2/10
I Dreamed I was Out of Africa: **Spoiler Review**
15 May 2003
Warning: Spoilers
Reading the several reviews herein, I perceive no middle ground. Reviewers either hated this film or loved it. Haters decry poor acting, poor story-line, pointless deaths and wanton frustration, and, most damning, imitating Out of Africa. The comparisons are just too many to ignore. Lovers, on the other hand, wax romantically about feeling like "being in Africa," the poignant love story, the tragic deaths and the courage of a woman under the strain of living against the sage advice of her dear old mum.

Well, sports fans, I worked in East Africa for over 20 years and there is damn little to find romantic about it. Beautiful? Yes, Afica is that. Wild? Yes, beyond your wildest dreams. Frustrating. Same answer. I've never met an old Afican hand who did not at once love and hate that continent. [I could go on for hours on that subject, but back to the film:]
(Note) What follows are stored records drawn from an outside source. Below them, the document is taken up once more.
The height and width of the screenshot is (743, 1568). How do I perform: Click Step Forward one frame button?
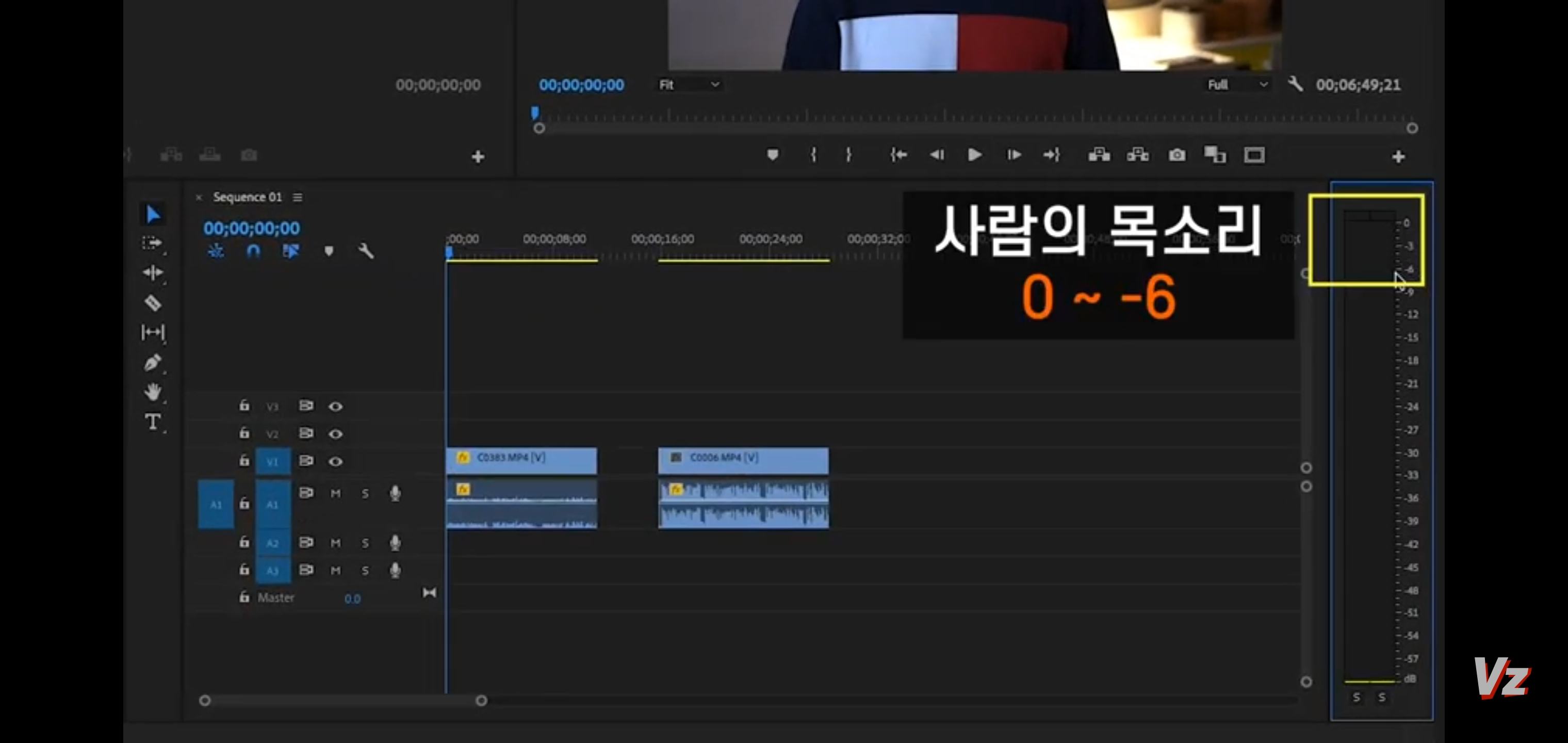click(1014, 155)
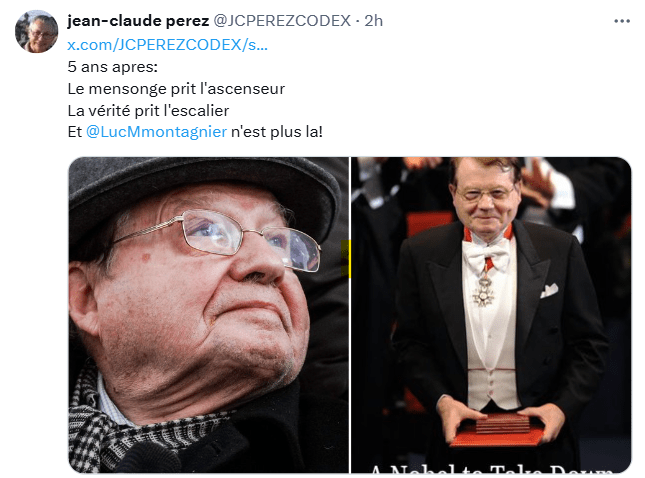Open the author's round profile avatar

coord(36,32)
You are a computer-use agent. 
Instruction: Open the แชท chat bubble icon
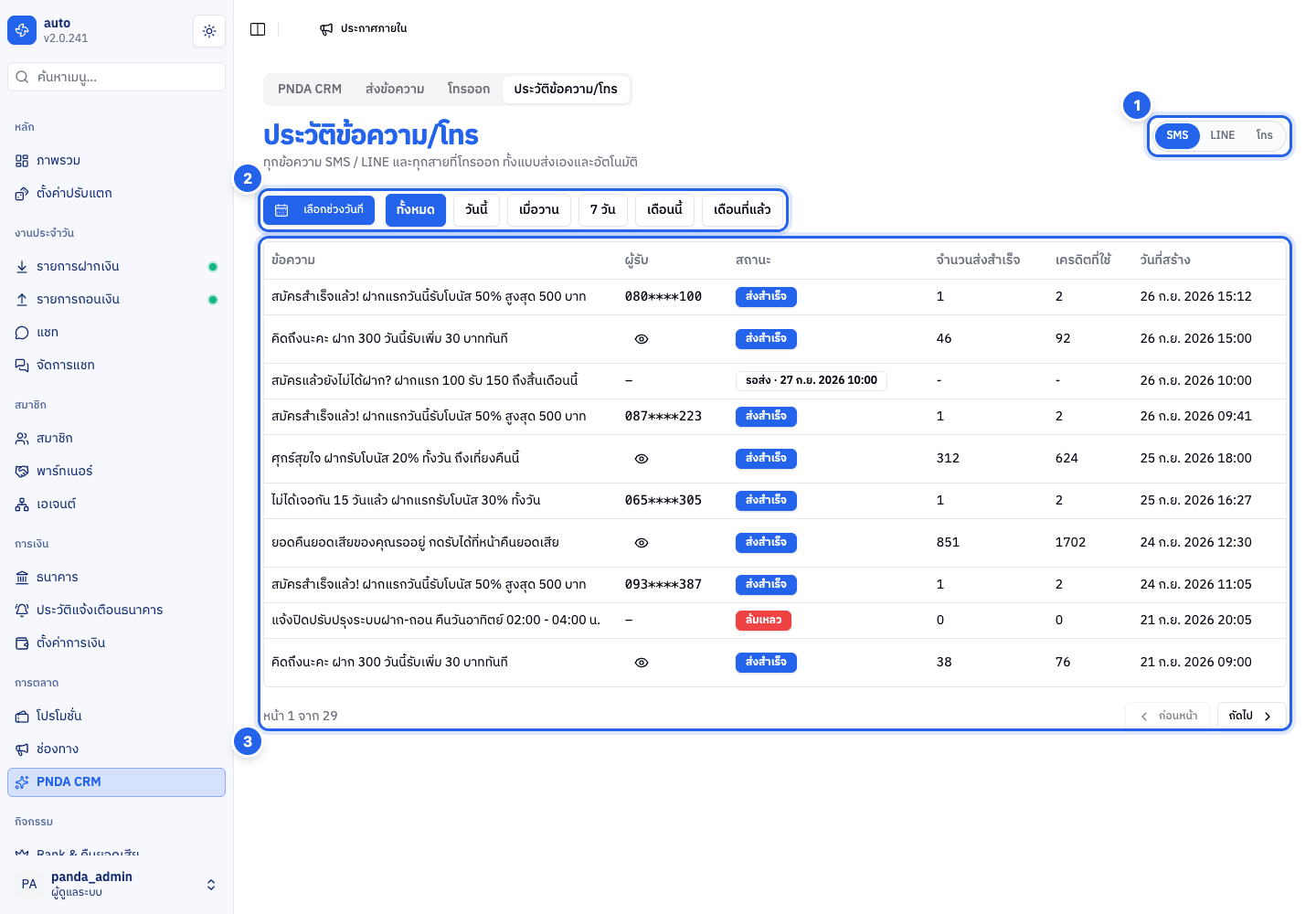point(22,333)
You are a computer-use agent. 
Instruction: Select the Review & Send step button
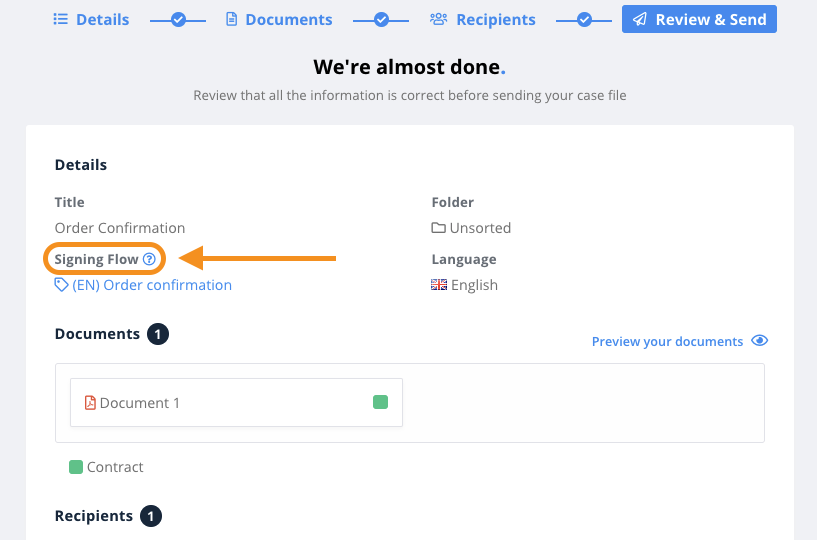pos(699,19)
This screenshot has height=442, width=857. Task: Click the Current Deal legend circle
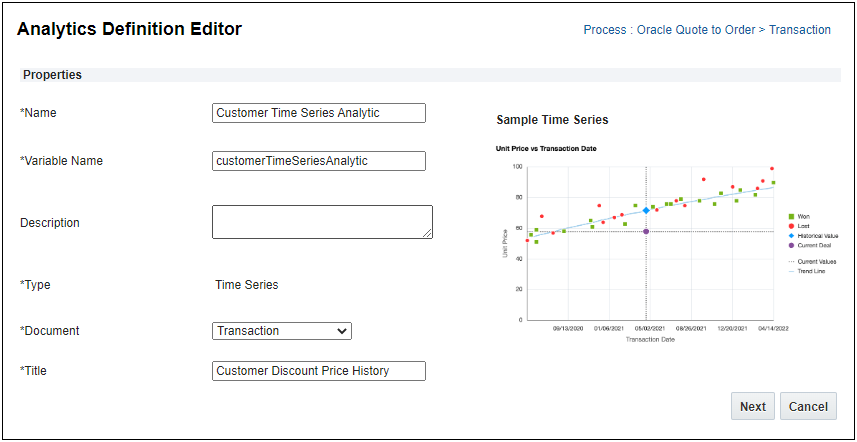pyautogui.click(x=791, y=245)
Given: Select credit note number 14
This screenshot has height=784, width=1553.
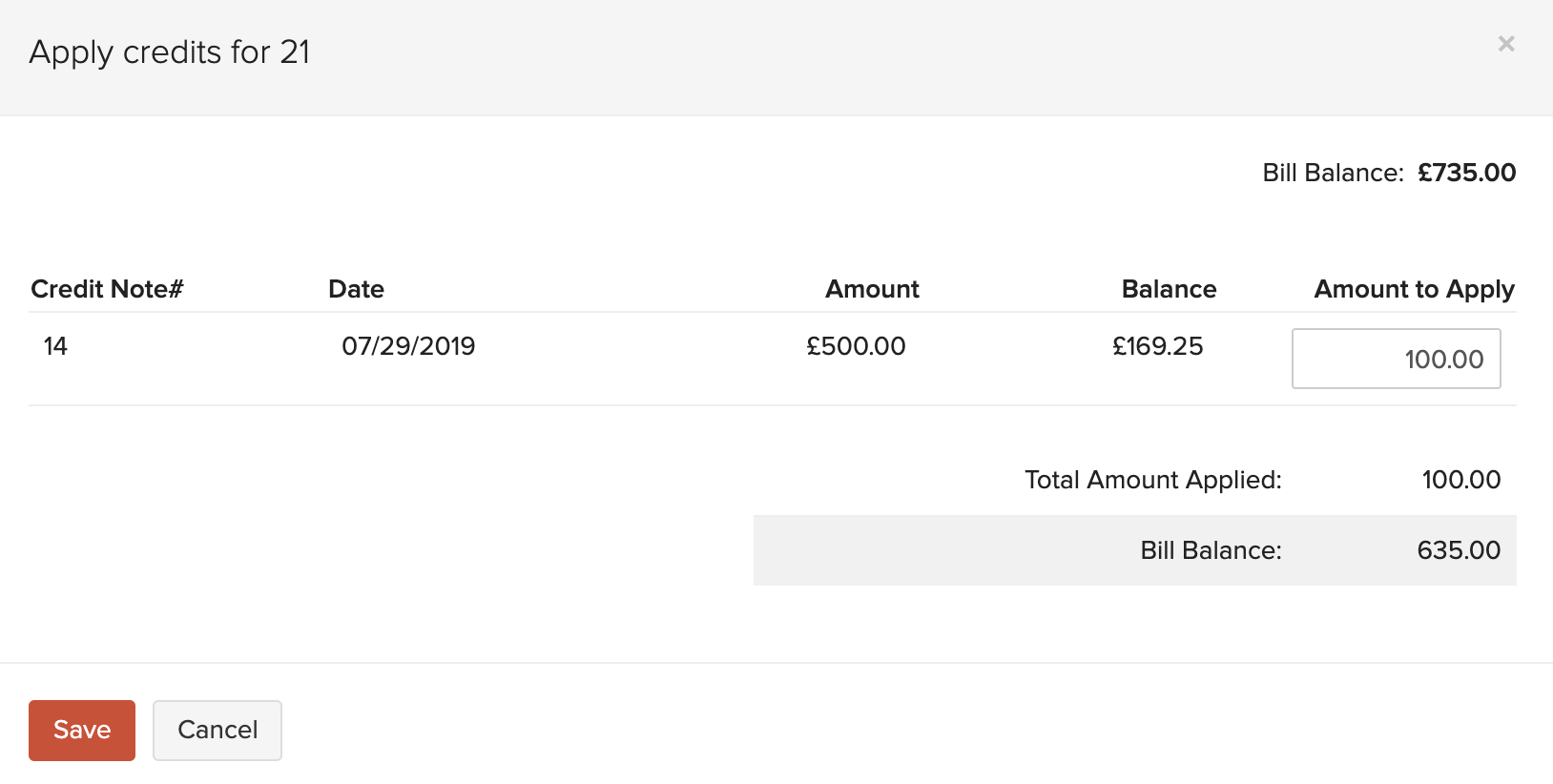Looking at the screenshot, I should [x=55, y=346].
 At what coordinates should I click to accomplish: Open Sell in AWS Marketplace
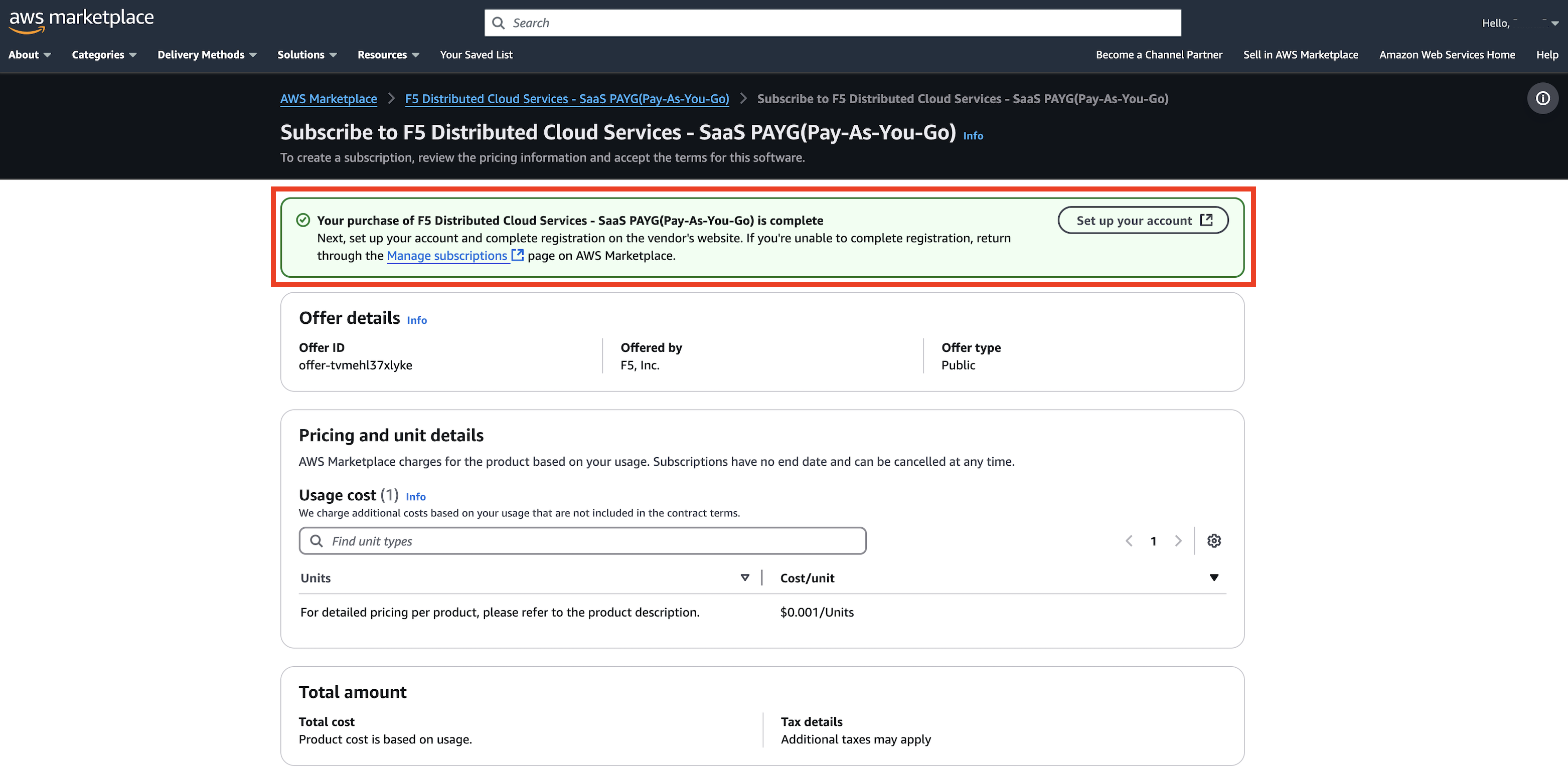click(1300, 55)
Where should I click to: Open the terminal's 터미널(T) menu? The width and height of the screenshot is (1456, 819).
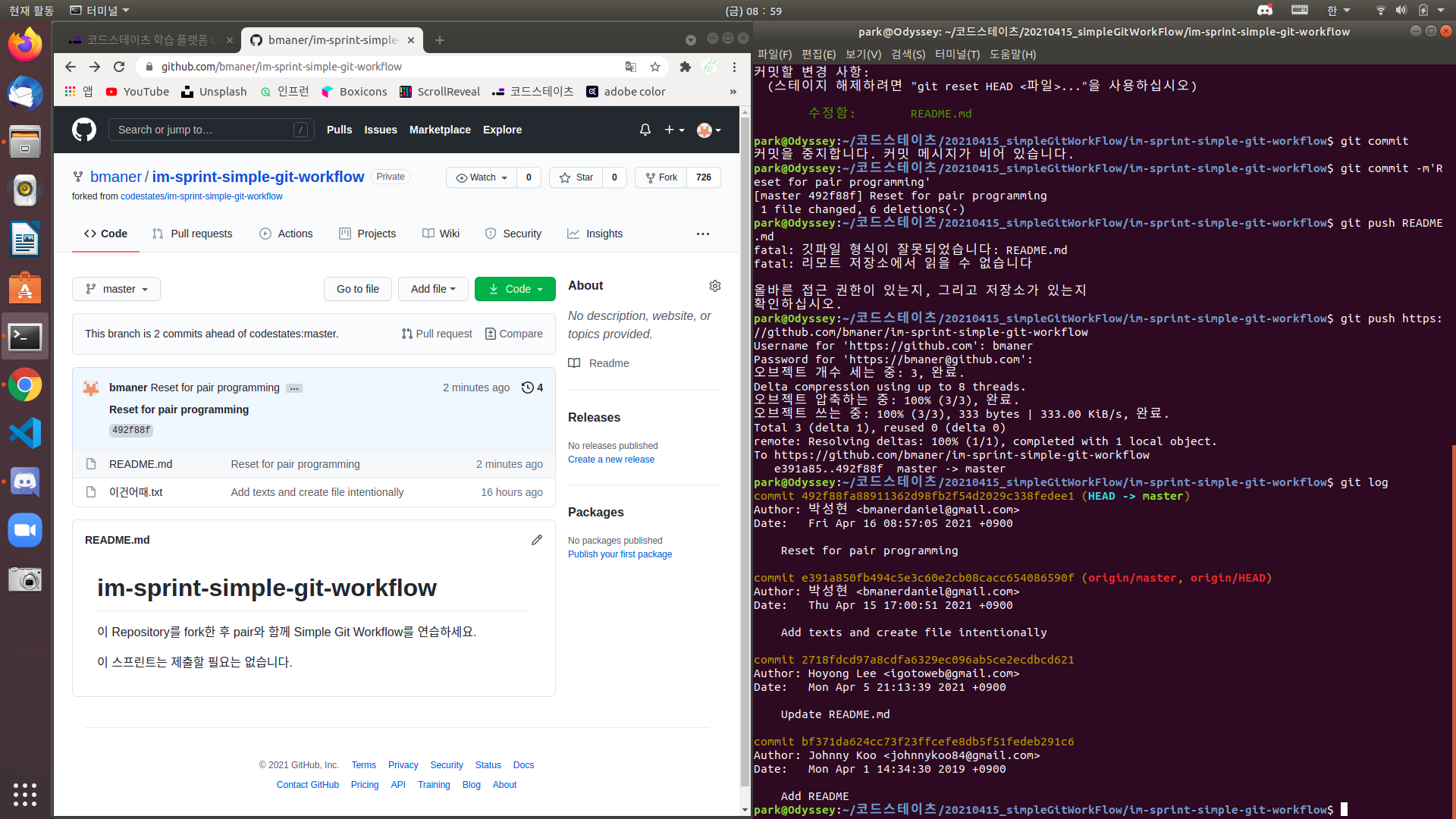coord(957,54)
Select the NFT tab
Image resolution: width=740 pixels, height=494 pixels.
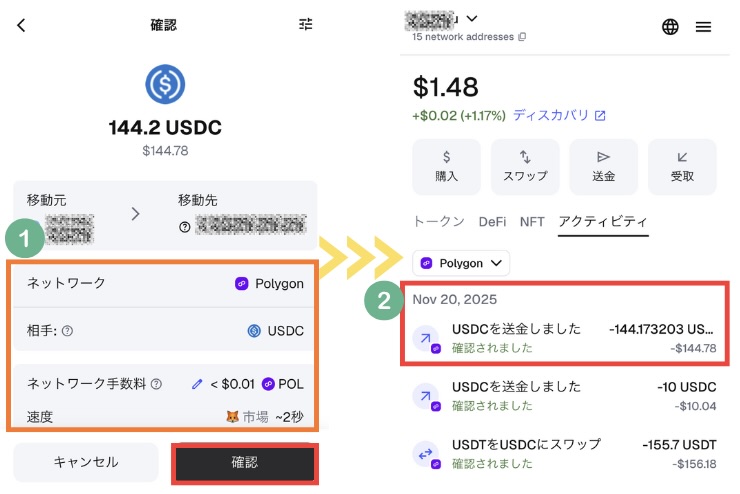click(532, 221)
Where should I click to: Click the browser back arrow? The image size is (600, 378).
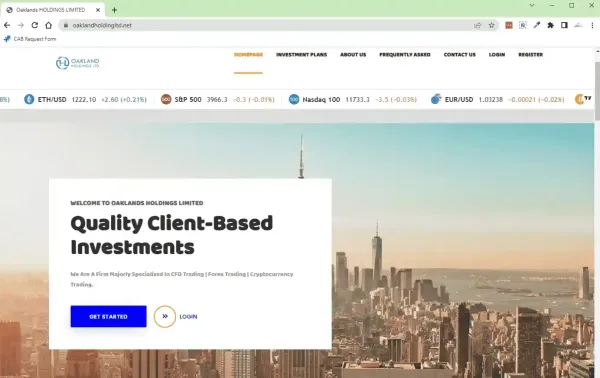[7, 25]
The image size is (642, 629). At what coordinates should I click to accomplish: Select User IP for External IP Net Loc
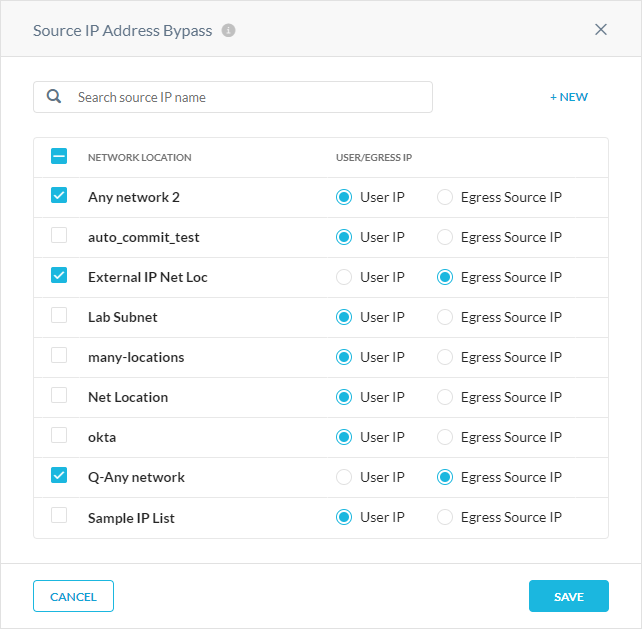[344, 277]
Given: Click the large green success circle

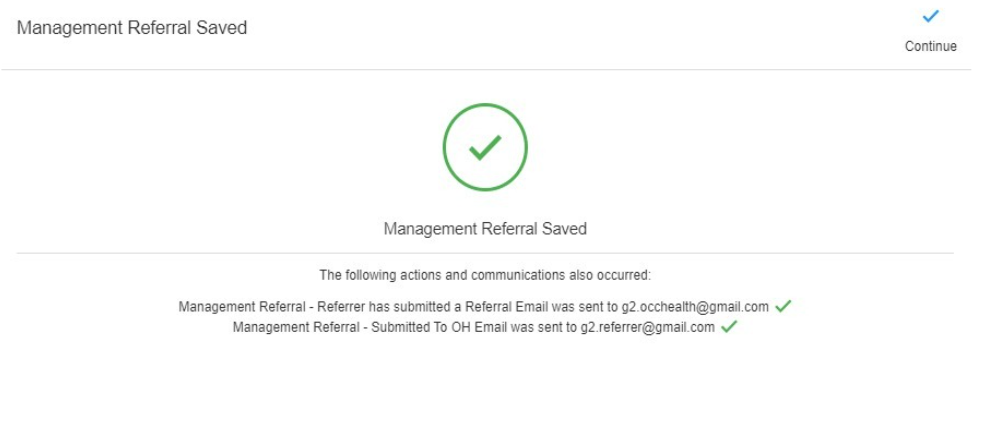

I fall in with the critics in that I found this film to be most unsatisfying. There are many fine treatments of the subject of women dealing with the frustrations and challenges of living in a land where if anything can go wrong, count on its occurring twice. Isak Denisen's and Elsbeth Huxley's books are greatly superior to Kuki's story. For my part, I found any ethnic connection being carried over into the story very unconvincing in both the book and this film, both of which come off as second rate. Look, Denisen and Huxley could write. We can leave it there. Out of Africa and The Flame Trees of Thika are classics...I dreamed of Africa is a whining wannabe tragedy, as a book and a badly acted film. Everybody's performance was weak and unconvincing in light of earlier treatments of the same subject.

Romantics will still gush and choke up at this story. Critics will still hold noses and give Bronx cheers. As for me, count me among the latter.